*Exercise goal:*
Copy out the records verbatim from the line containing "The height and" through the end of the records, both ends included, and leave the pictures out.

*Material shown:*
-----

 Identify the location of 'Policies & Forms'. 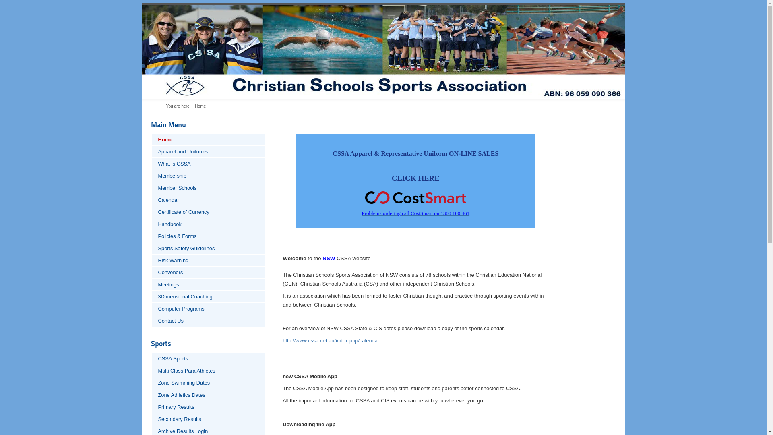
(152, 235).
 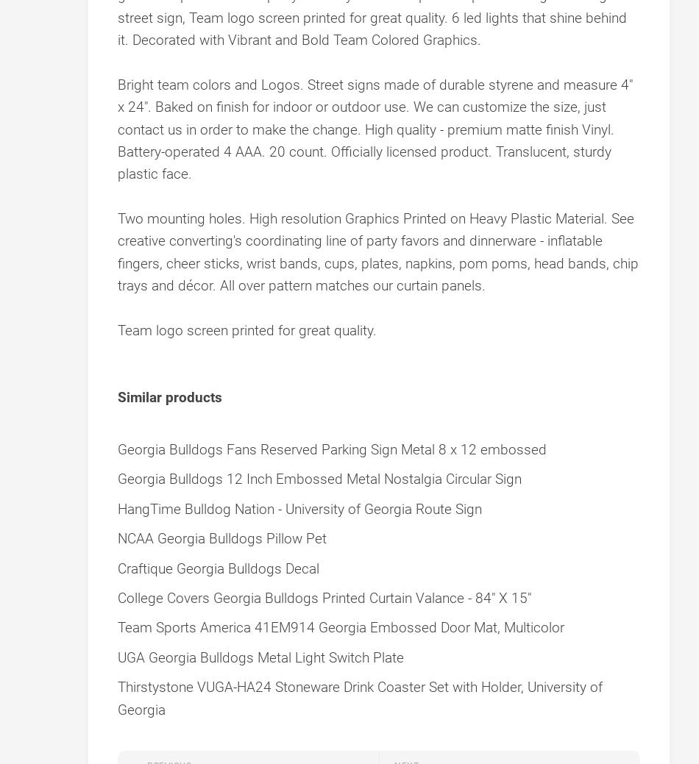 I want to click on 'Team Sports America 41EM914 Georgia Embossed Door Mat, Multicolor', so click(x=340, y=627).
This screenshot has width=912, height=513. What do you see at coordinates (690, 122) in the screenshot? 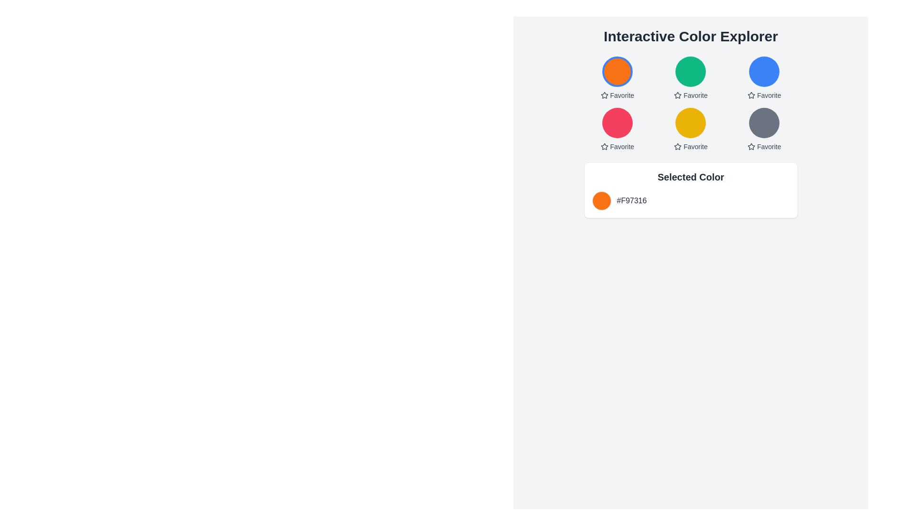
I see `the interactive circle representing a color option located in the fourth row beneath the 'Interactive Color Explorer' title` at bounding box center [690, 122].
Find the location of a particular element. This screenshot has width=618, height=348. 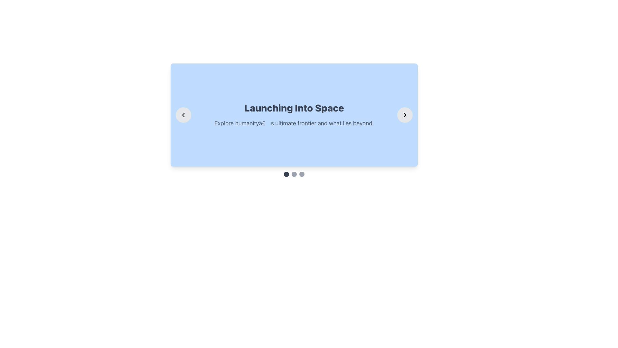

the leftmost dot indicator in the pagination control, which is a small circular shape with a grayish-black background is located at coordinates (286, 174).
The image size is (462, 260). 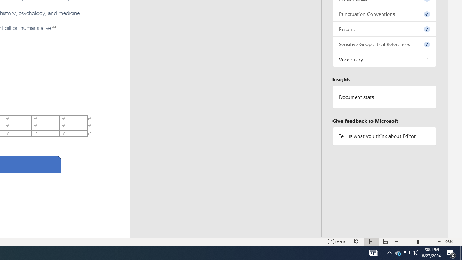 I want to click on 'Tell us what you think about Editor', so click(x=384, y=136).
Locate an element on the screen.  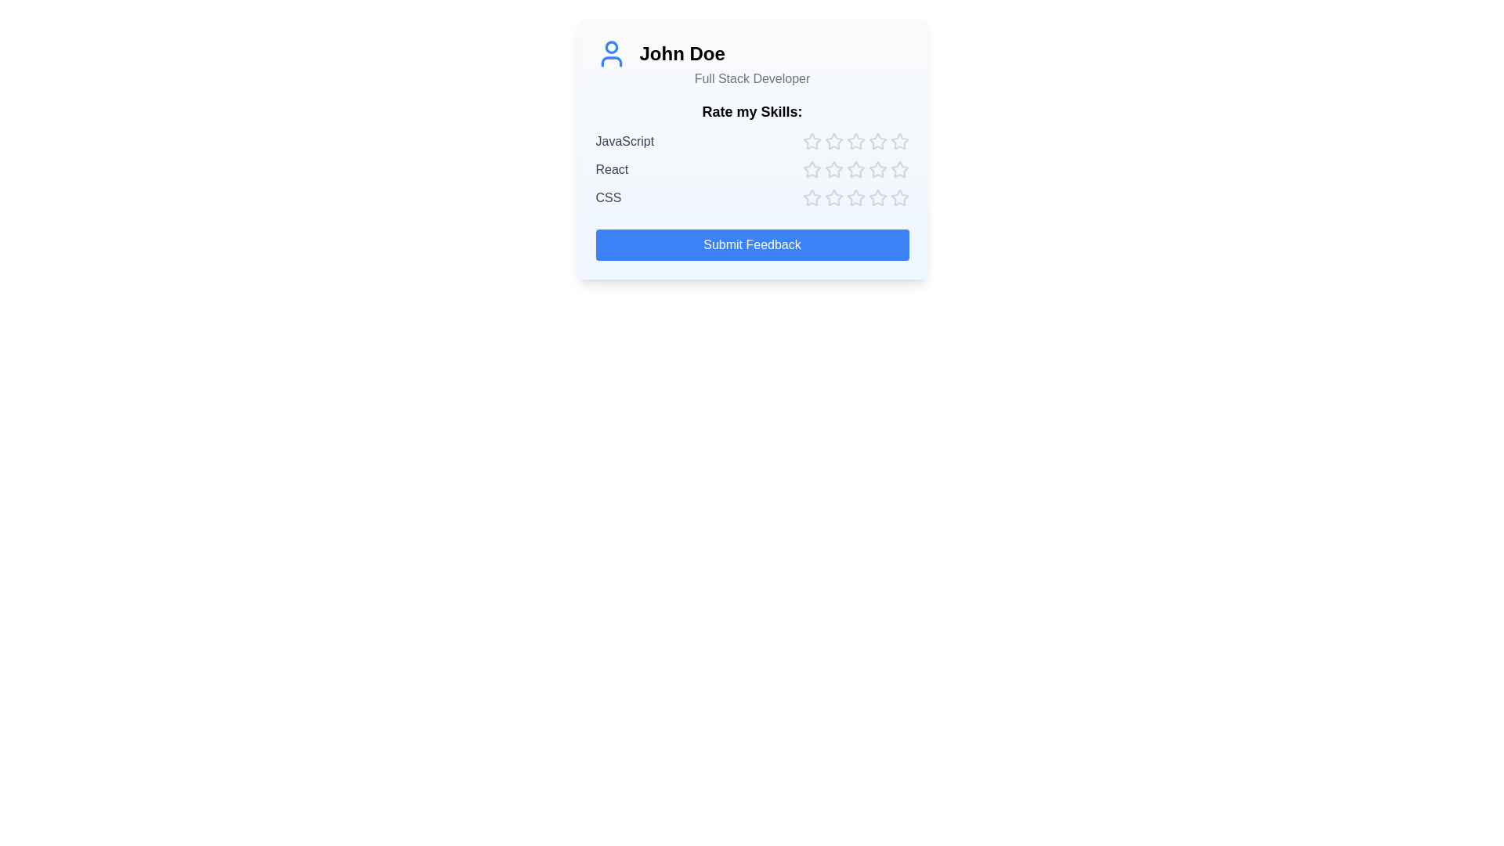
the star corresponding to skill CSS and rating 2 is located at coordinates (833, 197).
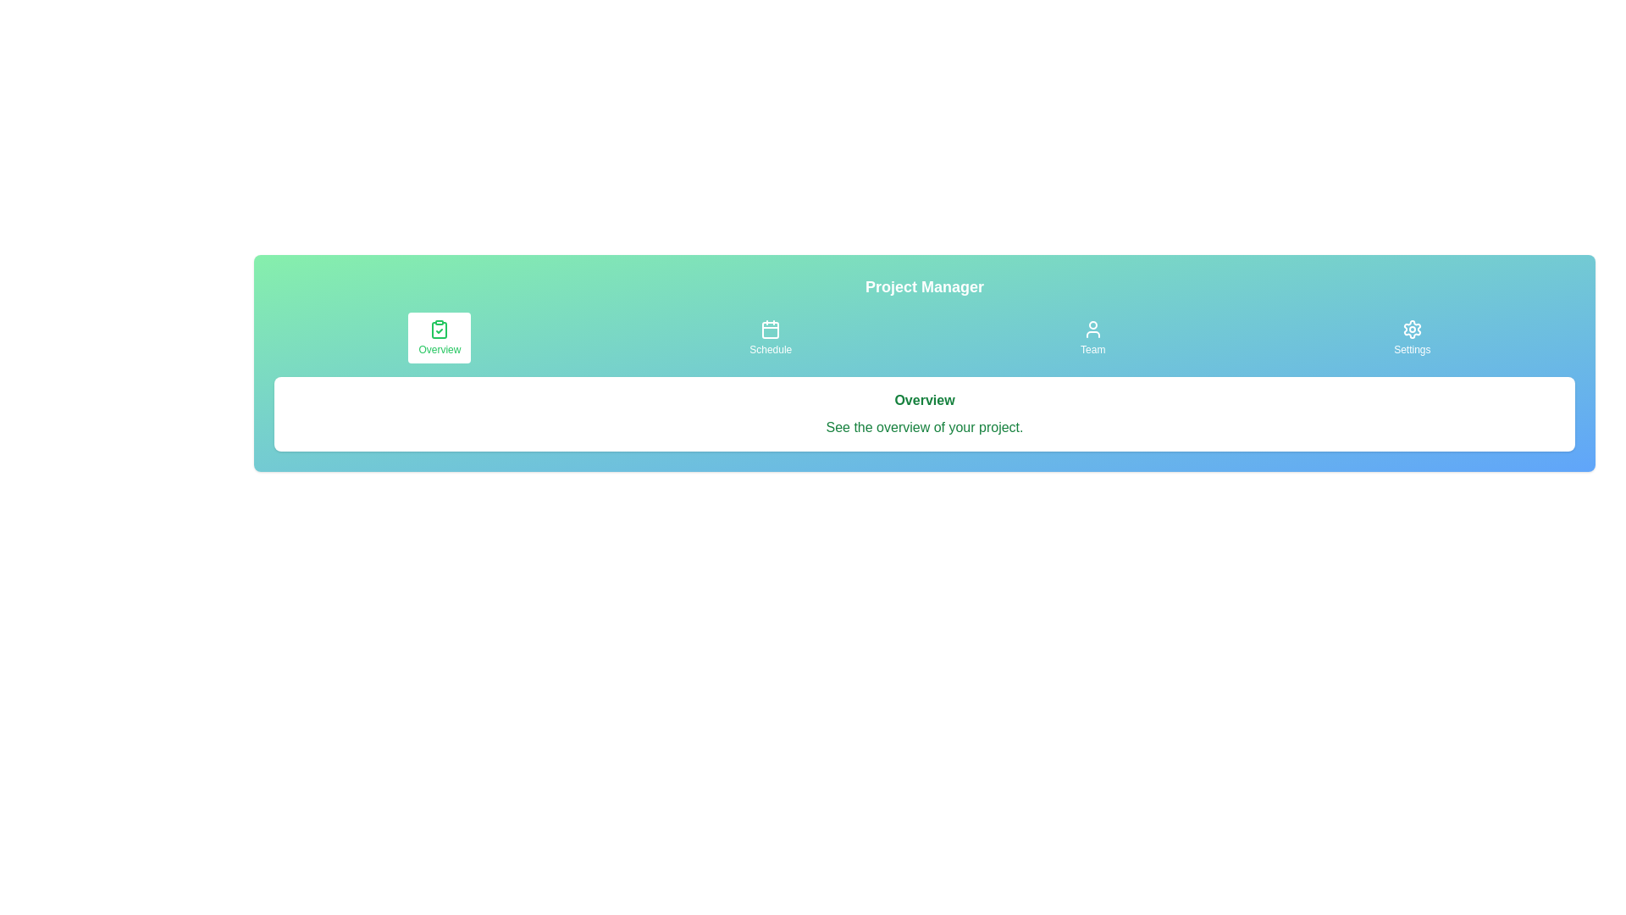  I want to click on the clipboard-related SVG icon located next to the text labeled 'Overview' in the top left section of the interface, so click(440, 329).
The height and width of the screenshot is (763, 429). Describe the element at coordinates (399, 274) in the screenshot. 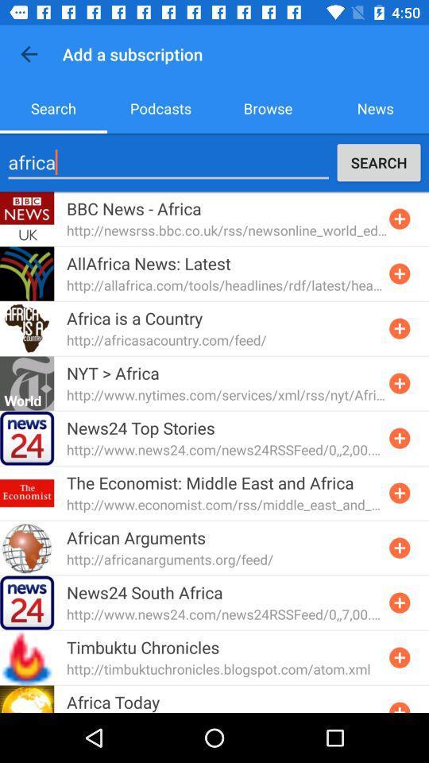

I see `tap to expand` at that location.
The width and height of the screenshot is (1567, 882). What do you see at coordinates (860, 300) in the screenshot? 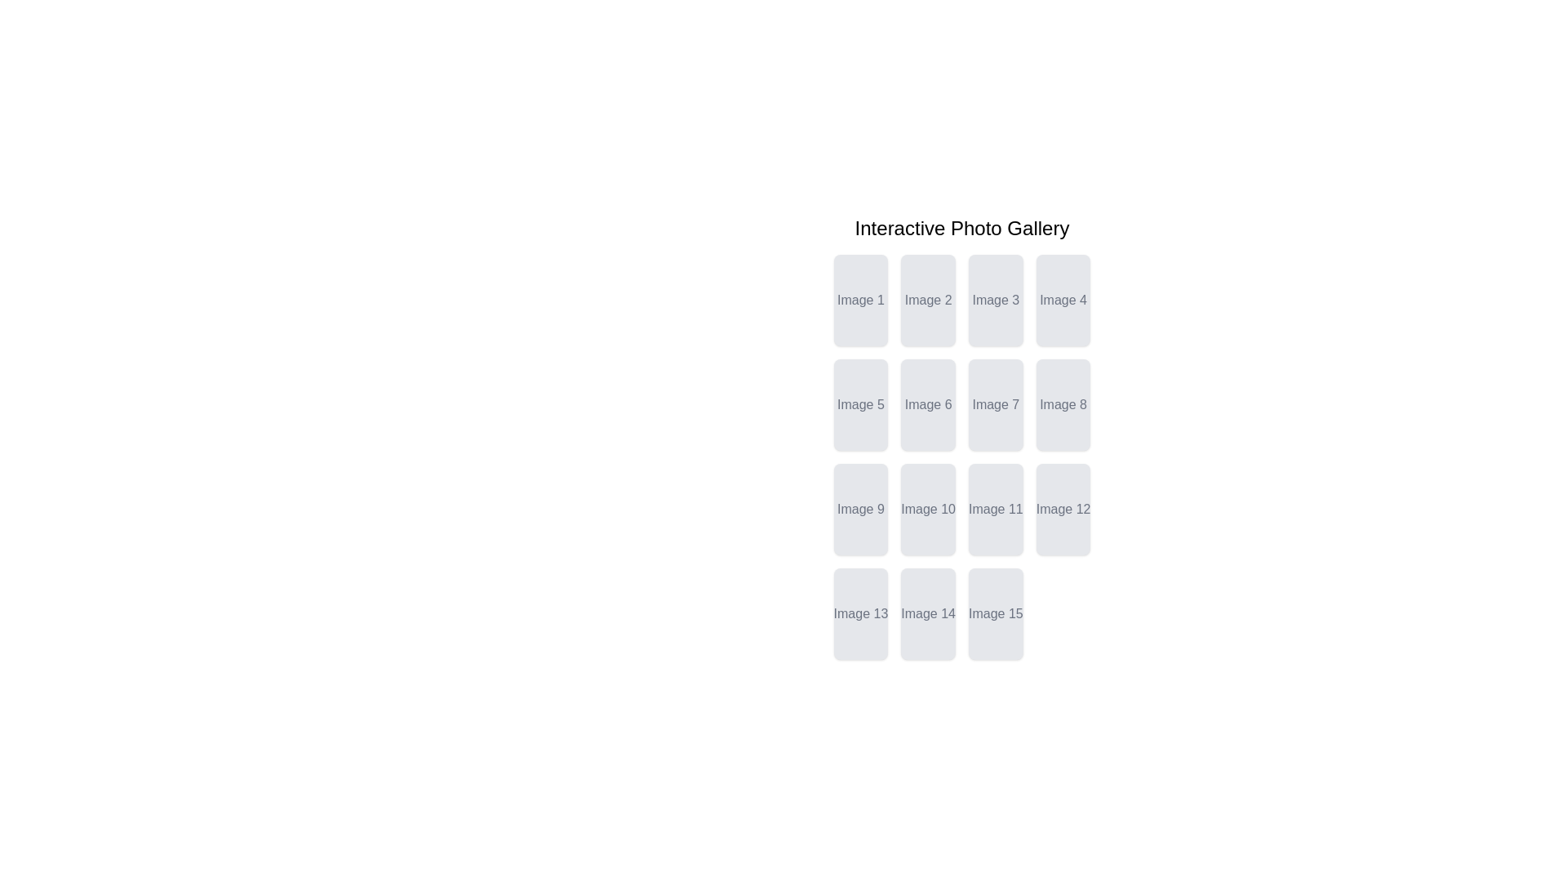
I see `the first card in the photo gallery` at bounding box center [860, 300].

-----

*Output of the task:*
The height and width of the screenshot is (763, 429). Describe the element at coordinates (399, 274) in the screenshot. 

I see `tap to expand` at that location.
The width and height of the screenshot is (1567, 882). What do you see at coordinates (860, 300) in the screenshot? 
I see `the first card in the photo gallery` at bounding box center [860, 300].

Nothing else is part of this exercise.